A strong opinion explains why the conditions are connected. It should discuss the veteran’s medical history, lay statements, risk factors, symptoms, and relevant medical research.
For sleep apnea secondary to PTSD or another mental health condition, the opinion may explain pathways such as:
PTSD symptoms contributing to weight gain
Depression causing low motivation, reduced activity, emotional eating, or poor sleep
Anxiety and hypervigilance worsening sleep disruption
Psychiatric medications contributing to weight gain
Chronic sleep disturbance aggravating existing sleep apnea
PTSD-related avoidance interfering with treatment, exercise, or health management
The key is that the opinion must connect the dots. It should explain the actual medical chain that links the OSA to the service-connected disability. and use scientific articles to support the connection.
Causation Is Not the Only Option
Veterans often think they have to prove PTSD directly caused sleep apnea from the beginning.
That is not the only route.
A secondary claim can also be based on aggravation. This means the service-connected condition did not necessarily cause the sleep apnea, but it made the sleep apnea worse than it otherwise would have been.
For example, a veteran may have had some risk for sleep apnea already, but PTSD-related weight gain, poor sleep, medication effects, or worsening health behaviors made the condition more severe.

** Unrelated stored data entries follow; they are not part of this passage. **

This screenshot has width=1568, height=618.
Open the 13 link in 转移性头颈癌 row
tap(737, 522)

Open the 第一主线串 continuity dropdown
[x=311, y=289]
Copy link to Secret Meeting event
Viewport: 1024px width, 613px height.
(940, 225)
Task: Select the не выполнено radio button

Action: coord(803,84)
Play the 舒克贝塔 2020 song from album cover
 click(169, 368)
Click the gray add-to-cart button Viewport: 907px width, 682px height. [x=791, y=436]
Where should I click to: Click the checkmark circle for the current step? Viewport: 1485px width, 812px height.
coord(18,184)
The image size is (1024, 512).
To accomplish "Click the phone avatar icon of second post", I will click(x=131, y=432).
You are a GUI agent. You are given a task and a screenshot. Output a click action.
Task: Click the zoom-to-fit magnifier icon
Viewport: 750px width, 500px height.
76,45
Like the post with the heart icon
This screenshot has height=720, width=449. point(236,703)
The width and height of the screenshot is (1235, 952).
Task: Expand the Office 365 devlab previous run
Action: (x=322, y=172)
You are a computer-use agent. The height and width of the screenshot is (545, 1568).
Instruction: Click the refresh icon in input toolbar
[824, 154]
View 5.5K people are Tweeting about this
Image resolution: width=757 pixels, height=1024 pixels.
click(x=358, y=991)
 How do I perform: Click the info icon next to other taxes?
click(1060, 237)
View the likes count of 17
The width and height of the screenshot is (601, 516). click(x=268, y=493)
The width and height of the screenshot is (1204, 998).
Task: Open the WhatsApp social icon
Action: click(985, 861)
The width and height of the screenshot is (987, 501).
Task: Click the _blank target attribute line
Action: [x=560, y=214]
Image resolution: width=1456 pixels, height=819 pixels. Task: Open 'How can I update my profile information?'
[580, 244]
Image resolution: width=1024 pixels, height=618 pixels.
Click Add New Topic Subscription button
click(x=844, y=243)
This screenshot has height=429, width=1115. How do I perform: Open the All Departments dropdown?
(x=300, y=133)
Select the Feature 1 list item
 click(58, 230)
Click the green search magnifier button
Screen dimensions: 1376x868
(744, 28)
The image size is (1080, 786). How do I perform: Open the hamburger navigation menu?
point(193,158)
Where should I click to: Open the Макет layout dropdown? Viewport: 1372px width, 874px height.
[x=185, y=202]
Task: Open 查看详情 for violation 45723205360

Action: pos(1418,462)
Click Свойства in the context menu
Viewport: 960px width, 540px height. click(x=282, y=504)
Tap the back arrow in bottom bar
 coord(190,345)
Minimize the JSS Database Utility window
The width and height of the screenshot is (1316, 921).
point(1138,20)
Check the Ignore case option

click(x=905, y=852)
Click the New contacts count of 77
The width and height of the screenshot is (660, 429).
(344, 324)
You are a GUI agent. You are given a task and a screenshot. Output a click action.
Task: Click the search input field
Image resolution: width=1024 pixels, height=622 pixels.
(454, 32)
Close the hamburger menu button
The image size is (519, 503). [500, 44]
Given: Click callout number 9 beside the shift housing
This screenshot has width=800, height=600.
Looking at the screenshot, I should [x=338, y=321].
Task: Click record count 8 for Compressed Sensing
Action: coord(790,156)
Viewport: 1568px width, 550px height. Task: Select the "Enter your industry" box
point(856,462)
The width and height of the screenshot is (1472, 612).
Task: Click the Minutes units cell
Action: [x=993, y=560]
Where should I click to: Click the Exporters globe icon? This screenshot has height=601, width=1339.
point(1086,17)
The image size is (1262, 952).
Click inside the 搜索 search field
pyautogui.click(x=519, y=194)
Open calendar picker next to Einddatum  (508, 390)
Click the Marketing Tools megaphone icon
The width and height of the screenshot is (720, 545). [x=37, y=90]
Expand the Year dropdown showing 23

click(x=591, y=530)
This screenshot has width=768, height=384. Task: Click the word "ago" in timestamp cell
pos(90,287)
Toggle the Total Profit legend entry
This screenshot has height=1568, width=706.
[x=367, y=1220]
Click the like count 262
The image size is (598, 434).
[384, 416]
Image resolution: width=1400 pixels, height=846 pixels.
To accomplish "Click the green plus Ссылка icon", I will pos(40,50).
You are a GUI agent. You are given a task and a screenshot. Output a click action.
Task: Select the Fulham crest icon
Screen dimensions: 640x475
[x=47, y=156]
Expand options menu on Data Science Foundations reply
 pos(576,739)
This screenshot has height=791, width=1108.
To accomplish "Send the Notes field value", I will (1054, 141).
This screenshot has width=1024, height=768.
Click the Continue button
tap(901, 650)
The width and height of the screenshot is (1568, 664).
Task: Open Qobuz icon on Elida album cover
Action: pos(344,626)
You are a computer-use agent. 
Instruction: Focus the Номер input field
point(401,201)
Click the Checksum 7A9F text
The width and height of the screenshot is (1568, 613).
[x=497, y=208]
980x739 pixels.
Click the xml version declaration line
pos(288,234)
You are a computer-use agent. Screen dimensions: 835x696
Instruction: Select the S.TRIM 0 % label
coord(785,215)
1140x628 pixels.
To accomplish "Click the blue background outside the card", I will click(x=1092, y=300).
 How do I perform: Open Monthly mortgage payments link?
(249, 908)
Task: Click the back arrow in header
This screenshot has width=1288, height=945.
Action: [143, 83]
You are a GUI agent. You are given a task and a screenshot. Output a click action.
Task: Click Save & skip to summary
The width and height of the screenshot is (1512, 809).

That still matters under VA secondary service connection rules.
Why VA Exams Often Fall Short
In my experience as a private examiner, I've reviewed many denial letters based on weak or insufficient VA C&P examiner opinions. This is a major problem for veterans when the VA examiner does not take the time to fully research the connection between sleep apnea and mental health, or just overtly denies that there is any causal connection between OSA and psychiatric disorders (there is plenty of scientific research to show the connection if the examiners would take the time to do their homework).
Common problems include:
The examiner says PTSD does not “directly cause” sleep apnea but ignores aggravation.
The examiner blames obesity but does not address why the veteran gained weight.
The examiner recognizes obesity, but denies that mental health disorders can cause weight gain (this is just WRONG!)
The examiner ignores psychiatric medication side effects.
The examiner does not discuss lay statements.
The examiner does not address medical research.
The examiner gives a general statement instead of discussing the veteran’s specific facts.
A VA opinion that only says “sleep apnea is caused by obesity” may be incomplete if it does not address whether the veteran’s service-connected disabilities contributed to the obesity.
What Veterans Should Take Away
If you are filing sleep apnea secondary to PTSD, depression, anxiety, chronic pain, or another service-connected condition, do not assume the diagnosis alone is enough.
You generally need three things:
A confirmed sleep apnea diagnosis;
A service-connected primary condition; and
A strong medical opinion explaining how the service-connected condition caused or aggravated the sleep apnea.
The third piece is where many claims fail.
A good nexus opinion should be specific to you. It should explain your medical history, your symptoms, your risk factors, your medications, your weight history if relevant, and the medical reasoning connecting everything together.